安楽死について(雑感)
ALS患者に関する嘱託殺人事件で医師が逮捕されたと報じられている。
日本刑法は、自殺を犯罪とせず、自殺への関与を処罰の対象とする。自殺の教唆、幇助、嘱託や同意に基づく殺人が処罰され、ただ、法定刑は6月以上7年以下の懲役と、死刑まである殺人罪よりも著しく抑えられている。これは、生命という法益の主体が自ら法益を放棄していることで、当罰性、違法性、責任が低いと評価されているからだろう。
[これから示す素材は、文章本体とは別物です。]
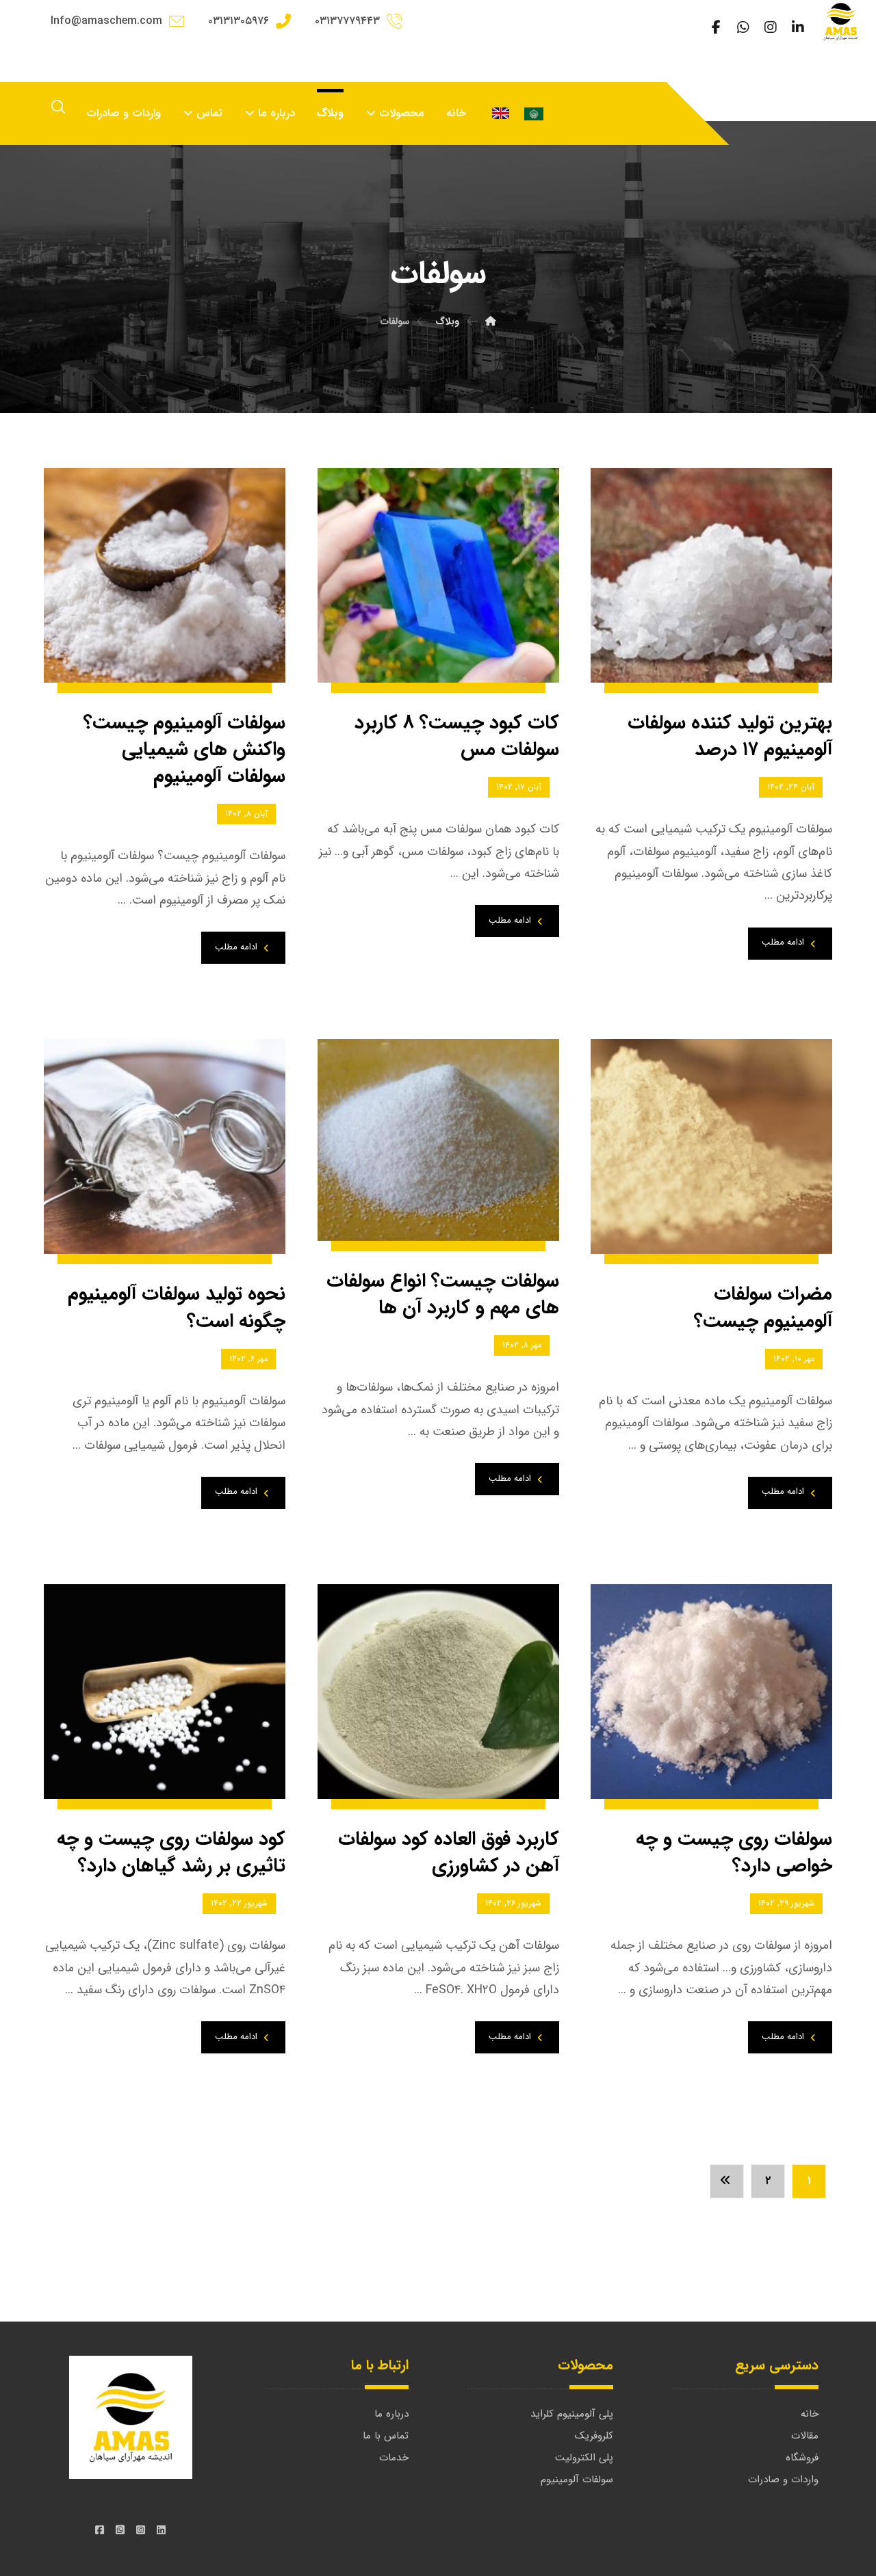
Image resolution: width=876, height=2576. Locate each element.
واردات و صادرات (783, 2479)
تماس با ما (386, 2436)
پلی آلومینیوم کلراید (571, 2414)
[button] (798, 27)
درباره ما (391, 2414)
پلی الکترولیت (584, 2457)
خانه (810, 2414)
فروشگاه (802, 2457)
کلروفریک (594, 2436)
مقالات (805, 2436)
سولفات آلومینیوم (577, 2479)
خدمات (394, 2457)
現在は、自殺は自己決定権の観点からも論じられる。自殺は、あるべきものではない。しかし、人格権の一環として自己決定権を最大限に尊重するとき、自殺は究極の自己決定として、それを認めないのは難しい。その点、日本刑法は時代を先取りした先見の明があったと言えるかもしれない。
そのような見地から、自殺関与の違法性も見直されるべきだろう。そこで、安楽死が問題になる。
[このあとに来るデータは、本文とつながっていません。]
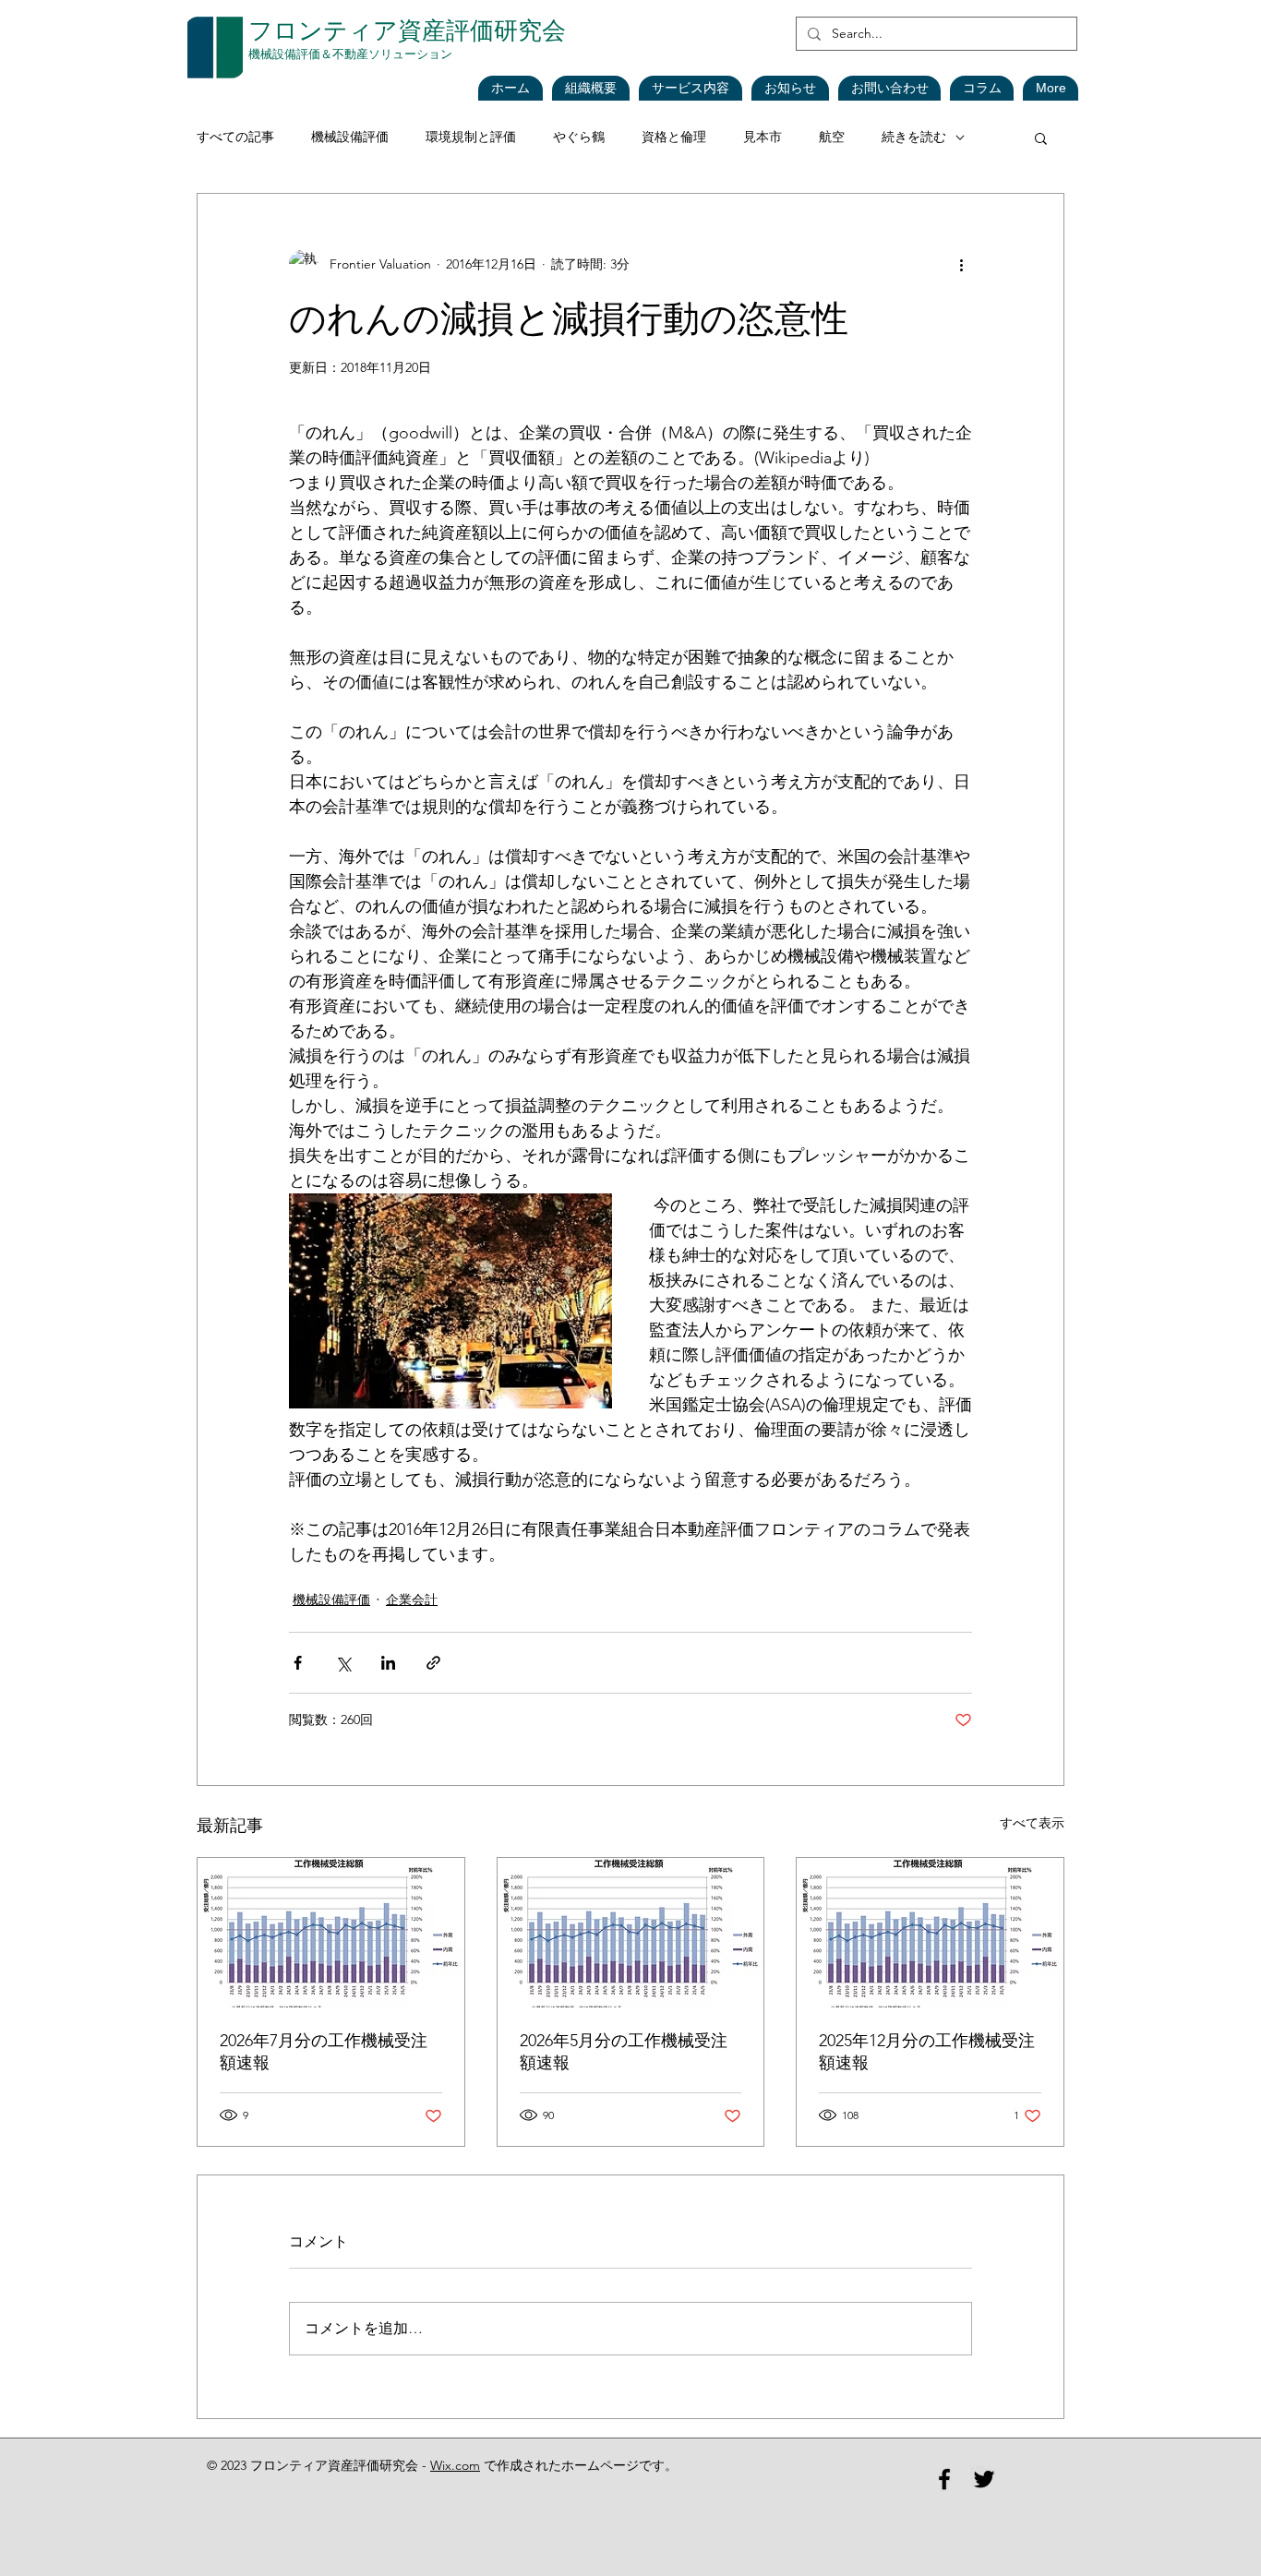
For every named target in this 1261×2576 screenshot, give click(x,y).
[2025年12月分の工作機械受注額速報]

この点に関し、著名な東海大学事件で、横浜地裁は、安楽死への関与が違法性を阻却する要件として、医師が行うことを前提としつつ
1 患者が耐えがたい激しい肉体的苦痛に苦しんでいること
2 患者は死が避けられず、その死期が迫っていること
3 患者の肉体的苦痛を除去・緩和するために方法を尽くしほかに代替手段がないこと
4 生命の短縮を承諾する患者の明示の意思表示があること
を挙げた。これは、その後も、安楽死において違法性が阻却される要件として、広く是認されている。
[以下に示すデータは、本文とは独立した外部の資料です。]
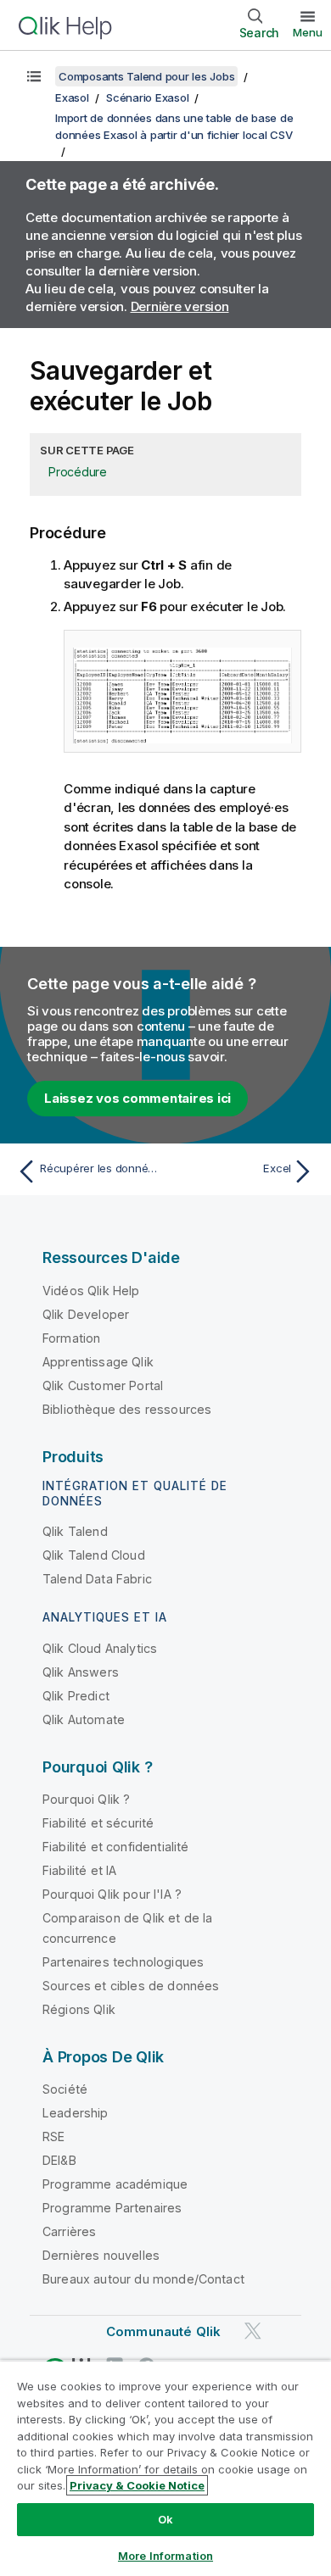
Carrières (69, 2231)
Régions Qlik (78, 2009)
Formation (71, 1338)
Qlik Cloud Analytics (99, 1648)
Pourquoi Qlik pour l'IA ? (112, 1894)
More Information (165, 2555)
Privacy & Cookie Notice (137, 2485)
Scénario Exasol (147, 97)
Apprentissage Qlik (98, 1362)
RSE (53, 2136)
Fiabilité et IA (79, 1870)
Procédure (77, 472)
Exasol (72, 97)
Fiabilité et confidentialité (115, 1846)
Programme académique (115, 2184)
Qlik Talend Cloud (93, 1555)
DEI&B (59, 2160)
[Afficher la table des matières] (34, 76)
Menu (308, 32)
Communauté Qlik (163, 2331)
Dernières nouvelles (101, 2255)
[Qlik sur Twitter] (253, 2330)
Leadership (75, 2113)
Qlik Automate (83, 1719)
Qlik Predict (75, 1696)
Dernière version (180, 306)
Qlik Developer (85, 1314)
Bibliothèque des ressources (126, 1409)
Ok (165, 2519)
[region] (165, 2468)
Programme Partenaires (112, 2207)
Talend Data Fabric (97, 1579)
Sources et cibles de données (130, 1985)
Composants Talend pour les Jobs (146, 76)
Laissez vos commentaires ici (137, 1098)
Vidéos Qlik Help (91, 1290)
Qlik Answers (80, 1672)
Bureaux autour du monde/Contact (143, 2279)
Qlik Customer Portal (102, 1385)
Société (64, 2089)
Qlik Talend (75, 1531)
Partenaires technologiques (123, 1962)
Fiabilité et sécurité (98, 1823)
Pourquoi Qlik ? (86, 1799)
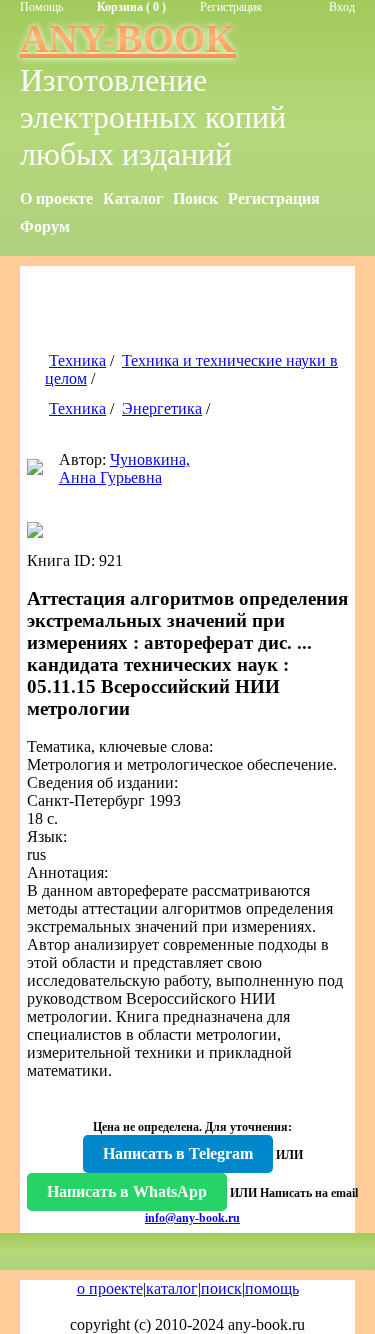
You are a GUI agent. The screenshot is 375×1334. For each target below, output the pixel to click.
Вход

今、問題となるのは、上記の要件に狭く限定せず、自己決定権行使に寄り添う自殺関与を、より広く違法性を阻却すると考えるべきかどうかだろう。ここは、様々に議論されつつ、日本では議論がまとまらないまま現在に至っている。人の終末の在り方については、様々な考え方がある。しかし、こうあるべきという自らの考え方を他人に押し付けられない、その人の自己決定に委ねるというのが、自己決定権尊重のあるべき姿だろう。そう考えた場合、東海大学事件における上記要件は、狭く限定しすぎているのではないかという議論が、起きておかしくない。
冒頭に触れたALS患者の事件を一つの契機としつつ、ポジショントークではない、建設的な議論が展開されることを望みたい。
亡くなった患者さんは、前向きに、活発に生きてきた方だったと報じられている。晩年の辛さ、葛藤には察して余りあるものがある。そのご冥福を謹んでお祈りしたい。